Was Moore a Moorean?

Chapter:
(p.191) 9 Was Moore a Moorean? *
Source:
Metaethics after Moore
Author(s):

Jamie Derier

Publisher:
Oxford University Press
DOI:10.1093/acprof:oso/9780199269914.003.0010

This chapter traces Moore's attempts — beginning in Principia Ethica up though his 1922 ‘The Conception of Intrinsic Value’ — to characterize the difference between natural and non-natural properties, finding the most plausible characterization in terms of a distinctive kind of non-logical supervenience relation that links the property of goodness to the natural properties upon which it supervenes. The problem with the appeal to a kind of non-logical supervenience is that it does not really help us to understand the idea that goodness is supposed to be non-natural: the property of being yellow does not logically follow from a characterization of those properties upon which it supervenes, but yellow is a paradigm natural property for Moore.
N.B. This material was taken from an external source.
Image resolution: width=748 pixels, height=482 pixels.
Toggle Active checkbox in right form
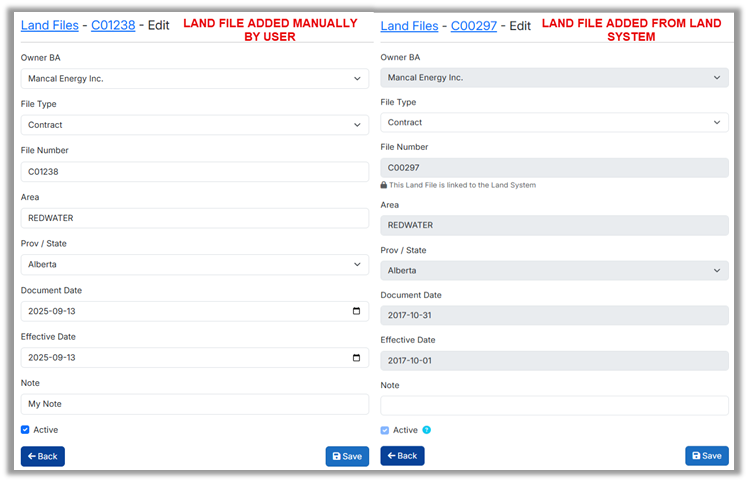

Based on certain textual clues, the chapter proposes that Moore mis-described the distinction he sought to capture in his natural/non-natural properties distinction. What Moore was after is more aptly put as a distinction between description and evaluation; a distinction central to expressivist views. So why wasn't Moore an expressivist? Expressivists generally agree with Moore that there is a conceptual gap between the descriptive and the evaluative. It is argued that for the Moorean, this gap is a gap between properties, while for the expressivist it is not.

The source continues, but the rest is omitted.